** DATA FOR ANALYSIS follows **
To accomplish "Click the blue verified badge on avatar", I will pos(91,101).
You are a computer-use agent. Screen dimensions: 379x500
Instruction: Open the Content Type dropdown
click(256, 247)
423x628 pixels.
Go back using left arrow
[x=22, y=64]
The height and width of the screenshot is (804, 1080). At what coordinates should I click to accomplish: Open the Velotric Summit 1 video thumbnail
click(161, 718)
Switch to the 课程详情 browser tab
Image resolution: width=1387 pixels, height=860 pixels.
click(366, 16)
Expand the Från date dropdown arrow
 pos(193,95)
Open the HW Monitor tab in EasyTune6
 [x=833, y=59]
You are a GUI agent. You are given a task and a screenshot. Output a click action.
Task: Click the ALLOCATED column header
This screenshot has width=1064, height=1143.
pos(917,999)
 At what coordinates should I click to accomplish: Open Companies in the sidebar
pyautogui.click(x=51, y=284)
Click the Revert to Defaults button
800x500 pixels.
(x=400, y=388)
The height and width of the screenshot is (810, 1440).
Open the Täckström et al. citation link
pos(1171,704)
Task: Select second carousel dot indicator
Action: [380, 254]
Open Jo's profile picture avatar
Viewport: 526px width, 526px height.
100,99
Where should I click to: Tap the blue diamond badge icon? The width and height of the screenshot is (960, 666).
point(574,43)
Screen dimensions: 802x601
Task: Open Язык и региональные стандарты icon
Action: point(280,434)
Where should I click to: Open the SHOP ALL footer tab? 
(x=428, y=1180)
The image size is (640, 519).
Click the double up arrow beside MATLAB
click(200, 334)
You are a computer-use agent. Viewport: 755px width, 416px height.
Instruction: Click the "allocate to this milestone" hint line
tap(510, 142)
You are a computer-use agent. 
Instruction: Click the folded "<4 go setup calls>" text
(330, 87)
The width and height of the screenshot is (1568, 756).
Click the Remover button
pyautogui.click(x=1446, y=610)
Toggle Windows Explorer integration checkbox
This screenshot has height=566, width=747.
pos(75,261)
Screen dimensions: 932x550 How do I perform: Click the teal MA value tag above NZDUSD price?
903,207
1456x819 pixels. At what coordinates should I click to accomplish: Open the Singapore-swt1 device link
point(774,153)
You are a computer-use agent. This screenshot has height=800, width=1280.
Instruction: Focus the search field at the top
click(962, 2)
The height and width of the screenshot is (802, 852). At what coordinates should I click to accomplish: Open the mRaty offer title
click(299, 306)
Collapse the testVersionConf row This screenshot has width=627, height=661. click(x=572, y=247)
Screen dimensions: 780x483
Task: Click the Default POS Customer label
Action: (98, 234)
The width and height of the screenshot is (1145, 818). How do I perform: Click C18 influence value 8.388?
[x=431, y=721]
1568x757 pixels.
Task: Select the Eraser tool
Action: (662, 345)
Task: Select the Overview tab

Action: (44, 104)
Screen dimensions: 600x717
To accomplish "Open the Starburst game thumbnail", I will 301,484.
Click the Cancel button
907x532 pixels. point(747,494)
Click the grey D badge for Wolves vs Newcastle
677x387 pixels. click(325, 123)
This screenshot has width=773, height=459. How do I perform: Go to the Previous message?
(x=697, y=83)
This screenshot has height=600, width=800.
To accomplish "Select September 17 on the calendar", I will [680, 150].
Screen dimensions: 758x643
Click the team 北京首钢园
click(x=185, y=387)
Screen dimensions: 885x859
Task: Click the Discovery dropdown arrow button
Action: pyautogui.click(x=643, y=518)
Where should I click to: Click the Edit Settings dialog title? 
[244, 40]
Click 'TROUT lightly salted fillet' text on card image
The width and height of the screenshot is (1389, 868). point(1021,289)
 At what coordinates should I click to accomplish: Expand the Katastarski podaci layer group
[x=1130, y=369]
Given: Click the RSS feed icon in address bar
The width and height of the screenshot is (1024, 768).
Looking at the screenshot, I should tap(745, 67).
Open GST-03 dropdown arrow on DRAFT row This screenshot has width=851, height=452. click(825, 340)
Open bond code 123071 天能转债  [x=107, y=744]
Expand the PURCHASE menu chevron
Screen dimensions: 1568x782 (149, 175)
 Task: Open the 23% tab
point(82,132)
** End of DATA FOR ANALYSIS **
> **EXERCISE DETAILS**: Where a line of the records has the string "will", return that line.

> **RESULT FOR THIS EXERCISE**:
To accomplish "Click the blue verified badge on avatar", I will pos(91,101).
To accomplish "Open the Starburst game thumbnail", I will 301,484.
To accomplish "Select September 17 on the calendar", I will [680, 150].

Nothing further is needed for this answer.